CNVnator

Alexej Abyzov et al., CNVnator: An approach to discover, genotype and characterize typical and atypical CNVs from family and population genome sequencing, Genome Res. 21 (2011), doi:10.1101/gr.114876.110

We have developed a method, CNVnator, for CNV discovery and genotyping from read-depth(RD) analysis of personal genome sequencing.

Overall, for CNVs accessible by RD, CNVnator has high sensitivity (86%-96%), low false-discovery rate(3%-20%), high sequencing coverage). Furthermore, CNVnator is complementary in a straightforward way to split-read and read-pair approach: It misses CNVs created by retrotransposable elements, but more than half of the validated CNVs that it identifies are not detected by split-read or read-pair.

Originally, CNVs were detected from the analysis of SNP and CGH array data, and this is still a cost-effective method for CNV discovery and genotyping. However, new sequencing-based approaches offer a valuable alternative as they enable the discovery of more CNVs of all types (inversions and translocations that are not seen by CGH) and size (including indels).

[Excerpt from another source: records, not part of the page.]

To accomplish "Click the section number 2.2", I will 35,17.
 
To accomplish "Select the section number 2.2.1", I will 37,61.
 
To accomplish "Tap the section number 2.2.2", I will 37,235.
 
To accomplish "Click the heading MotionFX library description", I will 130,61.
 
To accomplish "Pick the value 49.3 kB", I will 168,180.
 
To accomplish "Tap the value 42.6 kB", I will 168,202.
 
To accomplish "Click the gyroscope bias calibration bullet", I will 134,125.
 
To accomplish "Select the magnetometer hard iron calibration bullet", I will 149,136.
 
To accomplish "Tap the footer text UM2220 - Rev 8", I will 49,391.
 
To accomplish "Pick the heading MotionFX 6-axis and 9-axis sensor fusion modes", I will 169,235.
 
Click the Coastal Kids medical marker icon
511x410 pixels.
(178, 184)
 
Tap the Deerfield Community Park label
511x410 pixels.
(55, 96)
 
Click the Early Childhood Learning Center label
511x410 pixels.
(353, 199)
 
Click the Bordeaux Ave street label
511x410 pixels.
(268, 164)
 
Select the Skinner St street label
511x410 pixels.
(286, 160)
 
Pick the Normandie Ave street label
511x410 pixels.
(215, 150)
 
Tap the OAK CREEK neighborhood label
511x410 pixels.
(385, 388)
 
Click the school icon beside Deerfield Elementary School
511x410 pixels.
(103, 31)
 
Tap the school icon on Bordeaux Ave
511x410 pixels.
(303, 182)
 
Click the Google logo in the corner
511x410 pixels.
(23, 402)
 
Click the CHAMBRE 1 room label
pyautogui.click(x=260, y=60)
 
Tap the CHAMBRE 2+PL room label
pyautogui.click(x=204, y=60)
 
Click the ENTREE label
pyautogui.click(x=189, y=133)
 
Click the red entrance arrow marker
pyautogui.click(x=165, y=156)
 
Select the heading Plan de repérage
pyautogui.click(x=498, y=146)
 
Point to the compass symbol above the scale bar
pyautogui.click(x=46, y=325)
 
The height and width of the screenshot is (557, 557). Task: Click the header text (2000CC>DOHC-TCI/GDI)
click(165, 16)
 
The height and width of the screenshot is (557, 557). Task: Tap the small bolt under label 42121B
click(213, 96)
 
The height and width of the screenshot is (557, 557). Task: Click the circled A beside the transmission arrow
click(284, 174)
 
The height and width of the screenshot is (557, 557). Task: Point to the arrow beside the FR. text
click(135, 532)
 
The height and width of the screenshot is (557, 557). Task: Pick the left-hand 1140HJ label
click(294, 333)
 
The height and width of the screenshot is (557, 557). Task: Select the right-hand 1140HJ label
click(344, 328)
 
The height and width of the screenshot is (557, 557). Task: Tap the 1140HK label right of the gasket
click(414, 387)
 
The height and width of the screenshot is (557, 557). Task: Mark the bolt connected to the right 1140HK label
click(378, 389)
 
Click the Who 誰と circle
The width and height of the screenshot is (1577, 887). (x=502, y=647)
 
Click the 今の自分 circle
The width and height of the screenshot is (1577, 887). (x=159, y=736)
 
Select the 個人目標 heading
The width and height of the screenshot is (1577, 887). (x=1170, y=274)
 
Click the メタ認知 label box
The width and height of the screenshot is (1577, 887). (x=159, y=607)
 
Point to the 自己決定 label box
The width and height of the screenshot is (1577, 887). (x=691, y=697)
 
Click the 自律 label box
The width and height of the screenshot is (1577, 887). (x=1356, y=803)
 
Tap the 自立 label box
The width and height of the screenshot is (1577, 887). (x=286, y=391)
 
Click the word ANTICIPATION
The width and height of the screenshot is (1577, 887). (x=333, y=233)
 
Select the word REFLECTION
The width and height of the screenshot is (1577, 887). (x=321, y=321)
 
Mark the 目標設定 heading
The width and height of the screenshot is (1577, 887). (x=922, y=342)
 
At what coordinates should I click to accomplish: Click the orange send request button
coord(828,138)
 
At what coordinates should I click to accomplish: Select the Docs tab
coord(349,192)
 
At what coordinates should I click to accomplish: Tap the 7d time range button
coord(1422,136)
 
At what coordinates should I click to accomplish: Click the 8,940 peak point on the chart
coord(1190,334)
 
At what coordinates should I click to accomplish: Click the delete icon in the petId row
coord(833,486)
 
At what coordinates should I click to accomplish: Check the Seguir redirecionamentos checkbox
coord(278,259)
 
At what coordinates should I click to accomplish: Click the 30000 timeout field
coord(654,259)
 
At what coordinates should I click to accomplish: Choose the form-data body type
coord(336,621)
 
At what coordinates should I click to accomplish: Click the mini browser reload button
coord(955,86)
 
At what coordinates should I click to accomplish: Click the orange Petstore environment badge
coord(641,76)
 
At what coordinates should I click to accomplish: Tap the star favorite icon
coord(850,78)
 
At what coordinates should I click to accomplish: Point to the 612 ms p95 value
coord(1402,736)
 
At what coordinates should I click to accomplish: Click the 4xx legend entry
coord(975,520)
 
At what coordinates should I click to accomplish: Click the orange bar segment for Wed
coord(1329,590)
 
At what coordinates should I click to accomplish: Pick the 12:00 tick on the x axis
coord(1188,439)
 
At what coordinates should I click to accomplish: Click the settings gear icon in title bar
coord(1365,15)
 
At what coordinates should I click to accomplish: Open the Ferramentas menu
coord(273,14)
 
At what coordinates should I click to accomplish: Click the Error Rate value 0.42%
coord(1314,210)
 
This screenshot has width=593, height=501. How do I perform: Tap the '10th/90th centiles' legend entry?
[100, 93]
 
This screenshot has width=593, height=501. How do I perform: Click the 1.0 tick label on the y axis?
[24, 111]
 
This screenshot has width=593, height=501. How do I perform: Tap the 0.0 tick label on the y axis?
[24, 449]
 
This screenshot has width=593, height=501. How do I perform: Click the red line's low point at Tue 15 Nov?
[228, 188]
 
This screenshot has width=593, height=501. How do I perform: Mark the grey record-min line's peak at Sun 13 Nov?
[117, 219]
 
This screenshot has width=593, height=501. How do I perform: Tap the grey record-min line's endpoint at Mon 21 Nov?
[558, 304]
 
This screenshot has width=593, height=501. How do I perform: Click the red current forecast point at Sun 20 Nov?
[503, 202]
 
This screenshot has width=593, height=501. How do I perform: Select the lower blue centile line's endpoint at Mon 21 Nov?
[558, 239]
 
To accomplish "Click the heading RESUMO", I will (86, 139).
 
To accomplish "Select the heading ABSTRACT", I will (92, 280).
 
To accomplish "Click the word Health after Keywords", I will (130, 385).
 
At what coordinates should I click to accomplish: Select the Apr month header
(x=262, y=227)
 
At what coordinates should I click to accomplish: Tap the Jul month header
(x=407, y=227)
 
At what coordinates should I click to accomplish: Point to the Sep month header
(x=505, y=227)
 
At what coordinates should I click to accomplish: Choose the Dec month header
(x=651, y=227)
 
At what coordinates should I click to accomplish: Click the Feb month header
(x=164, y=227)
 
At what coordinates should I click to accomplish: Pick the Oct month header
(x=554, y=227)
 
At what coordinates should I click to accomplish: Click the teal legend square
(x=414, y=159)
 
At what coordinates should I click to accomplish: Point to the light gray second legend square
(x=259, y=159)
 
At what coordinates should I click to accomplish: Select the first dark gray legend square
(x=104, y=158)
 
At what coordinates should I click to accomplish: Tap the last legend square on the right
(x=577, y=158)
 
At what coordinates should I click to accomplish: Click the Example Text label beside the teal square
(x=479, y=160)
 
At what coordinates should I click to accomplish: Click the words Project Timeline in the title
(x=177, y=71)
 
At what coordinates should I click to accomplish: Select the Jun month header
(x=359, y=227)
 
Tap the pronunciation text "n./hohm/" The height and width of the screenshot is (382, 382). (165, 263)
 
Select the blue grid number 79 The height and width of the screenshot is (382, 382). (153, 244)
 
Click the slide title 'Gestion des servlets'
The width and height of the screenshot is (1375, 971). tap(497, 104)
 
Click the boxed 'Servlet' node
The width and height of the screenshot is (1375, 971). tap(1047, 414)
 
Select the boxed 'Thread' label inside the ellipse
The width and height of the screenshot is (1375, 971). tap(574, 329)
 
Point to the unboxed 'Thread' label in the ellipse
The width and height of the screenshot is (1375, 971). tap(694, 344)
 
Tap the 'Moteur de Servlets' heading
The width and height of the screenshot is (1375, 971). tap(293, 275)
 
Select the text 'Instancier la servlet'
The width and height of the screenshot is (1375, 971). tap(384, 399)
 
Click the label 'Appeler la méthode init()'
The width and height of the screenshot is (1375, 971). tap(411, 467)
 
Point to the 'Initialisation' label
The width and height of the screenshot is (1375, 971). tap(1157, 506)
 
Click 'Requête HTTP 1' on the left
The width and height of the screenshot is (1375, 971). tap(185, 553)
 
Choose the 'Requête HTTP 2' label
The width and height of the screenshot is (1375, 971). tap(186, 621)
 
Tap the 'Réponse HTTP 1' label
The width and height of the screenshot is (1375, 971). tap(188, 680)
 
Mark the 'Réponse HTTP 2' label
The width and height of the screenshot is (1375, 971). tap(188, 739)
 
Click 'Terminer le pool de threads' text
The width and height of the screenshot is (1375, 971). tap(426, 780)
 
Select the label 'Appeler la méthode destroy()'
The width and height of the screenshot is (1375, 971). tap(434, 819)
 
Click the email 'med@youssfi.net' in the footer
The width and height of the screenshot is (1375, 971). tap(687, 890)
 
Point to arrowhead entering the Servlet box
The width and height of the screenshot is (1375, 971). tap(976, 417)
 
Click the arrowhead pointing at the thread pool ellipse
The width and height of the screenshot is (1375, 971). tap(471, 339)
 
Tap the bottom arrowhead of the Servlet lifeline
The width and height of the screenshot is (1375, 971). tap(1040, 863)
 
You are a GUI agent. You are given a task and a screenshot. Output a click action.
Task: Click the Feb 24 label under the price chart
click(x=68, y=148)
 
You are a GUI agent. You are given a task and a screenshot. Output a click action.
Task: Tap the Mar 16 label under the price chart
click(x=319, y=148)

Here we present a novel method, CNVnator, to detect CNV’s from a statistical analysis of mapping density, i.e., RD, of short reads from next-generation sequencing platforms. Previous approaches using RD were limited to only unique regions of the genome, discovered only large CNVs with poor breakpoint resolution, or could not perform genotyping. CNVnator is able to discover CNVs in a vast range of sizes, from a few hundred bases to megabases in length, in the whole genome.

Indeed, we observed that the overall strength to discover CNVs, measured as the ratio of the mean to sigma of the Gaussian fit of the RD distribution, correlates with sequencing coverage. However, the uniformity of coverage across the genome is also of extreme importance.

Discovering duplications (compared to deletions) by the mean of the RD represents a greater discovery challenge for several reasons, First, mismapping in repeats can look like a duplication. Second, reads that originate from genomic regions that are not in the reference (i.e.., gaps) will map to the homologous regions.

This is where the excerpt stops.